Print version ISSN 0001-3765
An. Acad. Bras. Ciênc. vol.76 no.3 Rio de Janeiro Sept. 2004
Gustavo M. Souza; Rafael V. Ribeiro; Mauro G. Santos; Henrique L. Ribeiro; Ricardo F. Oliveira
Laboratório de Plantas Cultivadas sob Estresse, Departamento de Ciências Biológicas, Escola Superior de Agricultura "Luiz de Queiroz", Universidade de São Paulo, Cx. Postal 9, 13418-900 Piracicaba, SP, Brasil
Approximate Entropy (ApEn), a model-independent statistics to quantify serial irregularities, was used to evaluate changes in sap flow temporal dynamics of two tropical species of trees subjected to water deficit. Water deficit induced a decrease in sap flow of G. ulmifolia, whereas C. legalis held stable their sap flow levels. Slight increases in time series complexity were observed in both species under drought condition. This study showed that ApEn could be used as a helpful tool to assess slight changes in temporal dynamics of physiological data, and to uncover some patterns of plant physiological responses to environmental stimuli.
Key words: Approximate Entropy, complexity, sap flow, time series analysis, tropical ecophysiology, water deficit.

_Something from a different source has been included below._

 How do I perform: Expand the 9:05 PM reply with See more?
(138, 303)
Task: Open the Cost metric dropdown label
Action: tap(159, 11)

Entropia Aproximada (ApEn), um modelo estatístico independente para quantificar irregularidade em séries temporais, foi utilizada para avaliar alterações na dinâmica temporal do fluxo de seiva em duas espécies arbóreas tropicais submetidas à deficiência hídrica. A deficiência hídrica induziu uma grande redução no fluxo de seiva em G. ulmifolia, enquanto que na espécie C. legalis manteve-se estável. A complexidade das séries temporais foi levemente aumentada sob deficiência hídrica. O estudo mostrou que ApEn pode ser usada como um método para detectar pequenas alterações na dinâmica temporal de dados fisiológicos, e revelar alguns padrões de respostas fisiológicas a estímulos ambientais.
Palavras-chave: Entropia Aproximada, complexidade, fluxo de seiva, análise de séries temporais, ecofisiologia tropical, deficiência hídrica.
Time series analysis of plant physiological data has been used to assess the effects of environmental disturbances on plant metabolism (Lüttge and Beck 1992, Krempaský et al. 1993, Shabala et al. 1997, Hütt et al. 2002, Souza et al. 2004). There are, however, several critical statistical issues in the proper application of complexity measures, both theoretically and especially to real data (Pincus 2000, Poon and Barahona 2001).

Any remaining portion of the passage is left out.